Second, you must also be able to show that your business has been directly impacted by the COVID-19 outbreak. Visa will not simply suspend program fees unless you can demonstrate that you actually have a need for them to do so.

Finally, this doesn’t mean the programs themselves are suspended; rather, just the fees associated. Merchants still need to be wary of chargeback thresholds, or else they may end up in one of these compliance programs. This would have long-term consequences that could last even well-after the worst of the coronavirus outbreak passes.

A Good First Step, but More is Needed

These are positive changes, to be certain. Anything that can offer relief to suffering merchants during this crisis is a welcome move on behalf of the card brands. However, we need other, long-term changes to ensure that businesses can get up and running smoothly once the crisis abates.
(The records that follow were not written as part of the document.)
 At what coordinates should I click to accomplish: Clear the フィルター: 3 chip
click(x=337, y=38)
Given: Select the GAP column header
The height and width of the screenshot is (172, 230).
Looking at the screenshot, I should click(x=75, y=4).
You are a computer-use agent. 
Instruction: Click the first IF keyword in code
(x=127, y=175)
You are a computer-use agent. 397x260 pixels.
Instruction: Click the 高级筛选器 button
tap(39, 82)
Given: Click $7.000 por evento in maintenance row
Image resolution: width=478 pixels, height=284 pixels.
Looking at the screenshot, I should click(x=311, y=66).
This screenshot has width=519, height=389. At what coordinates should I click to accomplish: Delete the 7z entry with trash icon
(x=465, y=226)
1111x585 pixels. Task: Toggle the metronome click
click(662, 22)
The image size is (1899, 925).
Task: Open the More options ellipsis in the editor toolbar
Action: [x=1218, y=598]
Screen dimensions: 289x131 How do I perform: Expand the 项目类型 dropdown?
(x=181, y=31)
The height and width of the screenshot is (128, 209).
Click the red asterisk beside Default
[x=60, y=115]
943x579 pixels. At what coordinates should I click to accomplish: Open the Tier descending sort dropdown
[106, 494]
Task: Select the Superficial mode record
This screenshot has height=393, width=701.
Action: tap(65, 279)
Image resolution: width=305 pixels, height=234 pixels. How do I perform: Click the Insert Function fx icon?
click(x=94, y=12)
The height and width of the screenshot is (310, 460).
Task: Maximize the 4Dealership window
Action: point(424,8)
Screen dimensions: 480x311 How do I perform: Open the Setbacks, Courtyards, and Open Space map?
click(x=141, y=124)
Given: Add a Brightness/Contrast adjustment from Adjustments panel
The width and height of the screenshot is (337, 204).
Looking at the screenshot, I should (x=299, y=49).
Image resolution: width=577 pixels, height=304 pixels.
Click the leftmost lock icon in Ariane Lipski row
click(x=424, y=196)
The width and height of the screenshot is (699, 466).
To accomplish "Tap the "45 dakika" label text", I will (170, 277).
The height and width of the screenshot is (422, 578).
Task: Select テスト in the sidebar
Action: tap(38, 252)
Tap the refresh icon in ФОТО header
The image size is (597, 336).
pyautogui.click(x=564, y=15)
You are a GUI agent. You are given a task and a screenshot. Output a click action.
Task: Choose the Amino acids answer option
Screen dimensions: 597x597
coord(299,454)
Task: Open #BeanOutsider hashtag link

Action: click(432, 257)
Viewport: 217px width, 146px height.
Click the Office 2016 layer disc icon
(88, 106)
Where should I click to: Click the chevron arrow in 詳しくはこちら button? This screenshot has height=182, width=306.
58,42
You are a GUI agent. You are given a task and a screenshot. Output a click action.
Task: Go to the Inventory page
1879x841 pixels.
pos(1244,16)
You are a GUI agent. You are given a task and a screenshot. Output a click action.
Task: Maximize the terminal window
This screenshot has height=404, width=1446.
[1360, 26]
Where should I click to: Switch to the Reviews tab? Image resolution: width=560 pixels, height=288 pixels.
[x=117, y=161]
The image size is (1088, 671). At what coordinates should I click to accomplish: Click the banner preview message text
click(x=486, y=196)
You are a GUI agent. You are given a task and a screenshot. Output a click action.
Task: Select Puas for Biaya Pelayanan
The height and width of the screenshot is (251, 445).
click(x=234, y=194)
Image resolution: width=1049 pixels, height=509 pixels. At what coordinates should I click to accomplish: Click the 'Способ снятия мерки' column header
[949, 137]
The chargeback process, as a whole, was already in need of change before the COVID-19 pandemic arrived. While chargebacks were originally adopted decades ago as a consumer protection mechanism, in recent years we’ve seen a tendency among cardholders to abuse the system by engaging in a practice known as friendly fraud. This tactic is prevalent in digital sales channels.

Recent data shows that housebound consumers are doing more shopping online as a result of quarantine conditions. 21% of buyers say they’re shopping online more than they were before the outbreak began.

Plus, even in the brick-and-mortar environment, there’s been a gravitational shift toward digital purchasing channels. Consumers are embracing delivery and curbside pickup like never before; nearly one-third of shoppers are taking advantage of BOPUS (buy online, pick up in-store) offerings. Many of these shoppers will continue to use these new sales channels, even once the worst of the crisis passes. If we don’t rethink our approach to disputes now, we risk inviting many of the same problems plaguing online retail into a new channel.

Part of the problem is inconsistency in chargeback policy and procedures. We need consistent guidance across card brands on how to manage and resolve disputes. While these current changes will suffice as a temporary measure, the industry’s approach to chargeback and fraud management needs a much broader reevaluation.